When Vox raised venture money and made Bankoff the CEO in 2008, the focus went towards building out the tech and ads. Today, the manifestation of the plan includes Chorus, a versatile software system featuring content management, forum software, analytics, site layout formats, and much more. Its advertising, meanwhile, is comprised of traditional inventory like banners and background takeovers, as well as newer products like sponsored video series — Vox added its own in-house agency earlier this year to help with that effort.

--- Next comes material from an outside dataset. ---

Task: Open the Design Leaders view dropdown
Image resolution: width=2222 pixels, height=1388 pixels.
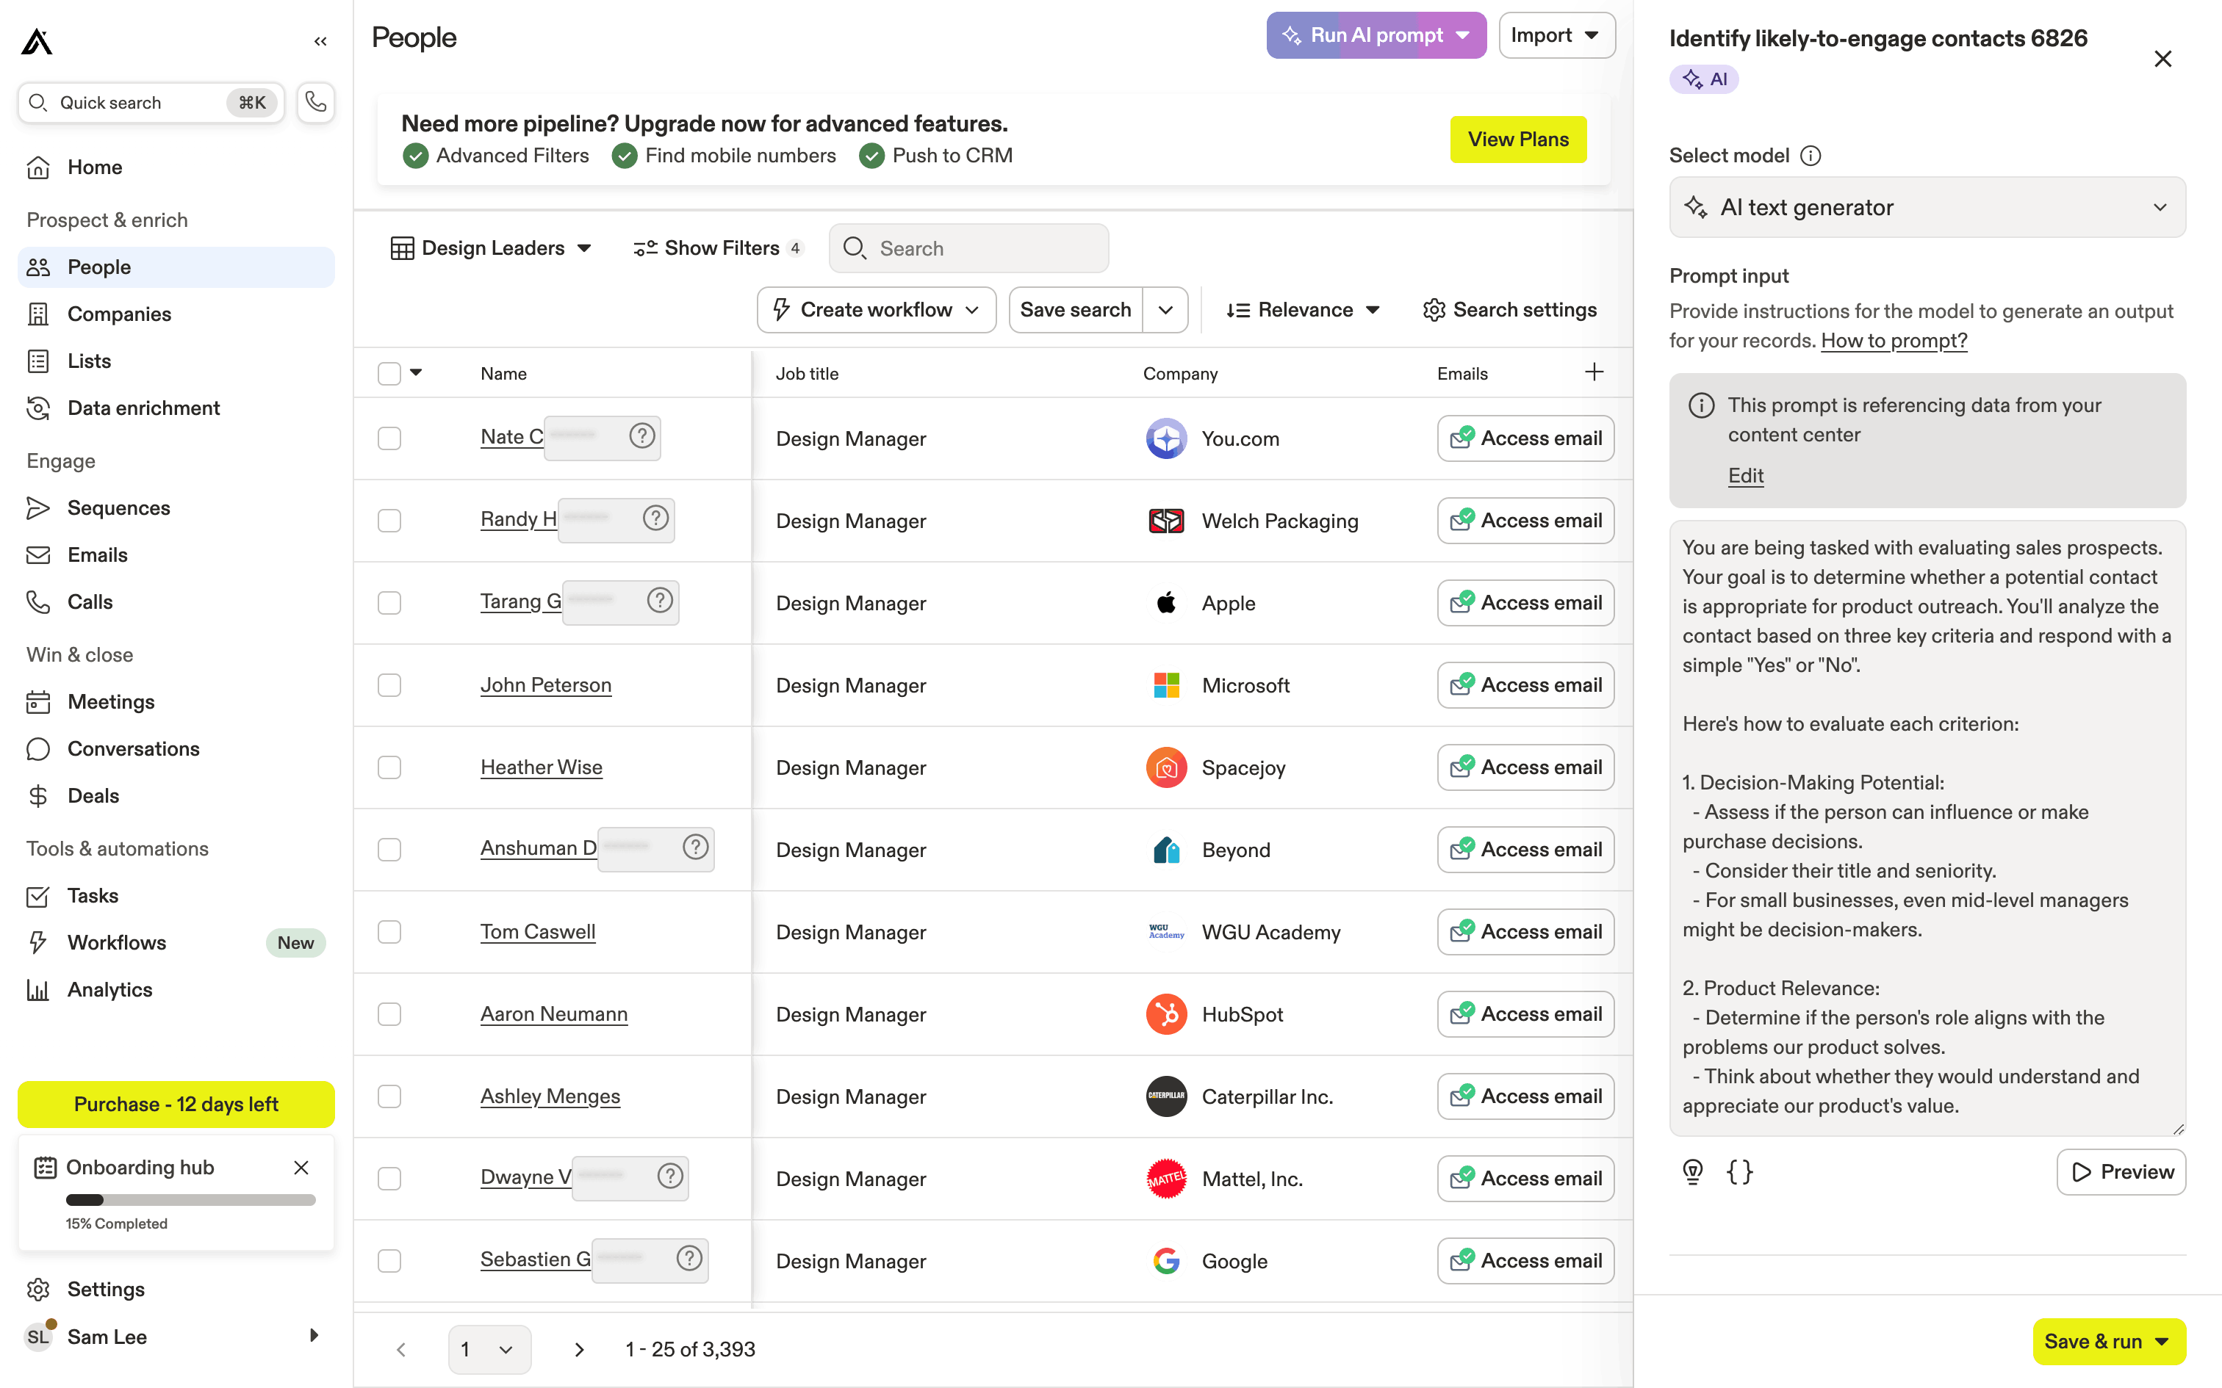Action: point(491,248)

On the content side, the plan was always to look at other big verticals outside of sports, where the community + tech + brand ads formula could apply. The Verge launched in 2011 and has distinguished itself for tech reporting, commentary, production quality plus traffic and monetization growth, as somewhat direct competitors like me are obliged to acknowledge. Polygon, launched late last year for the video gaming world, appears to be on a similar track.

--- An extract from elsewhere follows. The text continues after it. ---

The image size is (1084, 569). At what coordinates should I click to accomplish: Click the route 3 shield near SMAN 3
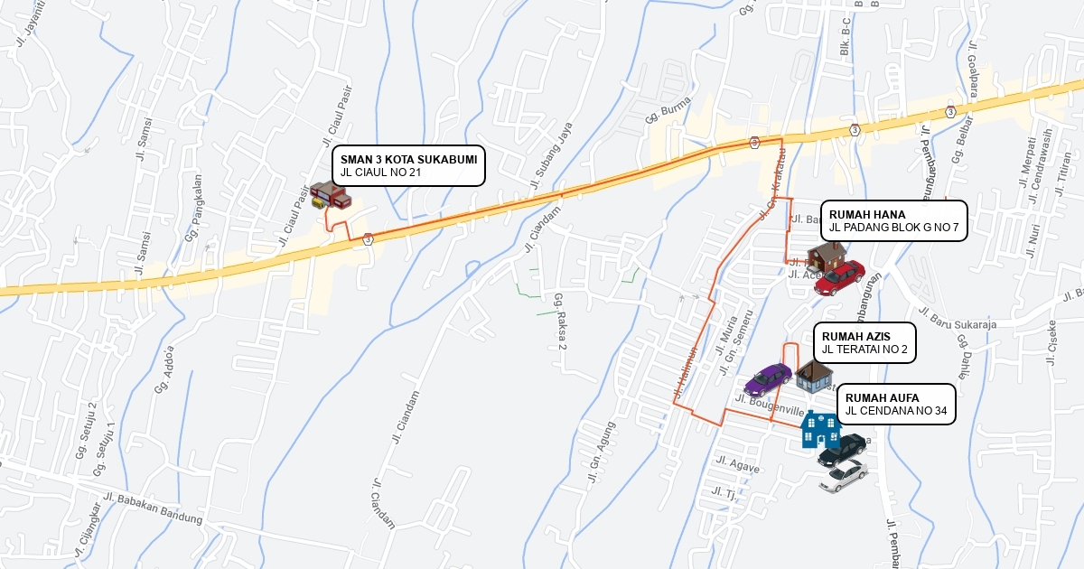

Overall traffic has been booming, too, with web measurement firm Quantcast now showing nearly 60 million global monthly unique visitors to Vox properties (this number is more reliable than most third-party stats because Vox uses Quantcast tracking software to directly measure its own traffic). Bankoff also confirms to me today that Vox will hit profitability this year, repeating his promise from when we’d talked at Disrupt New York in April.
So Vox’s odds of survival — a big question at most media companies — look good, particularly with all this extra money in the bank. It has the tech built out even as many companies struggle with older systems. It has the in-house ads system running pretty well, apparently, which should help the company continue making money as more of its content is read on mobile devices, even as many publishers face new business struggles because of poorly performing mobile ads.
Vox will be investing the new money in its current products and properties, particularly in its new focus on video and video ads, Bankoff says.
The question will be if it, or really any content site, can actually get to the size that it dreams of.
“It’s about that moment in time, about capturing emotion with a certain voice,” Braccia says about the media companies that reach the billion dollar mark. “In my generation it was MTV. For my parents it was Time and Life and magazines like that. In this next generation, it’s Vox Media, TechCrunch, Gawker, Buzzfeed.” The lower production and distribution costs of online media, and the hoped-for eventual migration of brand advertising from TV to web and mobile, are what he thinks will make the difference.
All of these sites still have a long way to go for that sort of valuation. Many other types of companies could eat into that kind of potential ad revenue, for starters. But whatever competitiveness we all might feel, the fact that tech investors are going all-in is a great sign. As Bankoff puts it, “VCs aren’t for or against media or any other industry, they look for companies that use tech and innovation to disrupt existing industries, including media and brand advertising. No one has really approached it the way we have.”
Accel isn’t the only Silicon Valley firm putting money into Vox. $33 million of the planned $40 million round has closed already, and Bankoff confirms that long-time existing investors Khosla Ventures and Comcast Ventures are both participating. He won’t say who else, though, and won’t say whether any of the other participants are strategic or not.
What about the specific liquidity event, that any investor has to care about? With around $70 million in venture money, Vox’s valuation is likely too high for what most potential buyers would want to pay, leading many to speculate that an IPO is the plan. Bankoff demurred on that question, too, so I bet some people will be watching to see if any new strategic investors are added before close.